Selain membahas kerja sama di bidang pertahanan dan keamanan, Nikolay juga mengajukan permohonan ekstradisi bagi 6 warga Rusia yang ditahan di Indonesia karena sejumlah kasus kriminal.
"Ada 6 rupanya orang Rusia yang ditahan di Indonesia. Salah satunya adalah gembong narkobanya. Mereka minta ekstradisi," ujar Menko Polhukam Luhut Binsar Pandjaitan usai mendampingi Jokowi dalam pertemuan tersebut di Istana Negara, Rabu (10/2/2016).
Luhut mengatakan, permintaan ekstradisi tersebut langsung ditolak oleh Presiden Jokowi. Penolakan tersebut lantaran Indonesia tidak mempunyai perjanjian ekstradisi dengan Rusia.
"Mereka minta ekstradisi, tapi secara hukum, kita tidak bisa mengekstradisi mereka, karena kita tidak punya perjanjian ekstradisi dengan Rusia," ucap dia.
Baca Juga
Baca Juga
Lalu, apakah pihak Rusia berupaya untuk melobi atau meminta hak istimewa agar 6 warganya dapat terbebas dari jeratan hukum di Indonesia? Luhut mengaku hingga kini belum ada pembicaraan yang mengarah ke pembahasan tersebut.
"Belum arah situ, tapi kalau dia mau dapat keterangan saya kira kita akan buka aksesnya," kata dia.
Menteri Hukum dan HAM Yasonna P Laoly mengatakan, Rusia telah mengajukan permohonan perjanjian ekstradisi. Permohonan itu telah dibahas pemerintah RI.
"Kita kan harus buat MLA-nya (Mutual Legal Assistant) dulu, sudah ada draf dari Rusia, kemarin sudah diserahkan, kita bahas. Nanti pada tingkat teknis, tim kita dari Kumham, Menko Polhukam dan Polri akan membahas ini dengan tim mereka. Setelah itu nanti kita harapkan ada penandatanganan MoU pada bulan 5 kalau ada kunjungan ke Rusia," kata Yasonna.

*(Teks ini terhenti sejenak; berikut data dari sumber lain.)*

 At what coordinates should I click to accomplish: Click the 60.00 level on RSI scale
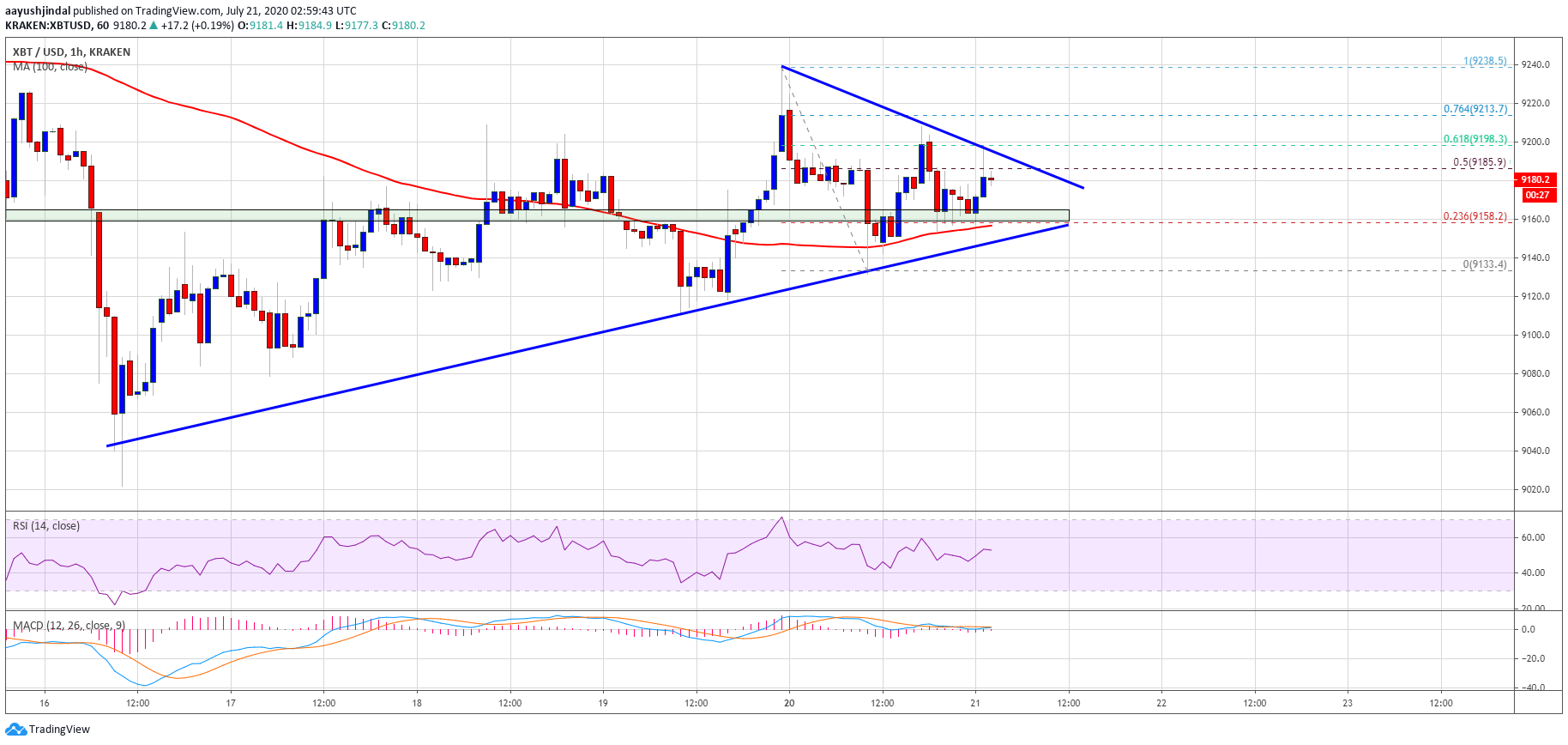(1533, 538)
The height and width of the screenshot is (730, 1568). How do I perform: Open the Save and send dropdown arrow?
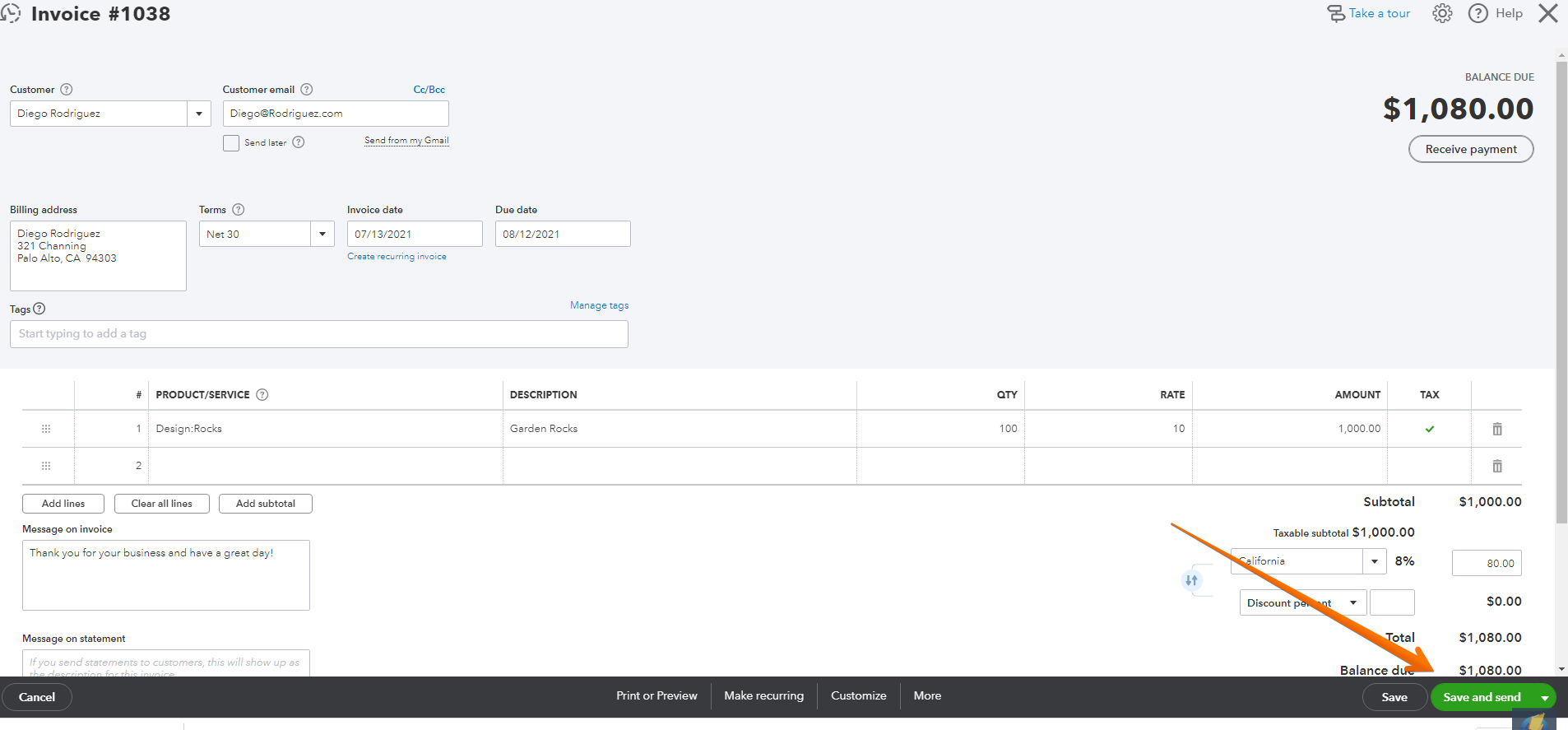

Menurut dia, untuk membuat sebuah perjanjian ekstradisi dibutuhkan beberapa tahapan. Saat ini, tahapan yang telah dilalui yaitu pengajuan draf MLA oleh pemerintah Rusia.
"Jadi kan harus ada MoU juga dulu, sudah ada perjanjian kerja sama, MoU, kemudian tingkatnya perjanjian kerja sama, treaty (perjanjian) tentang MLA. Kalau itu nanti kita sahkan kita bawa melalui undang-undang, baru bisa," tutur Yasonna.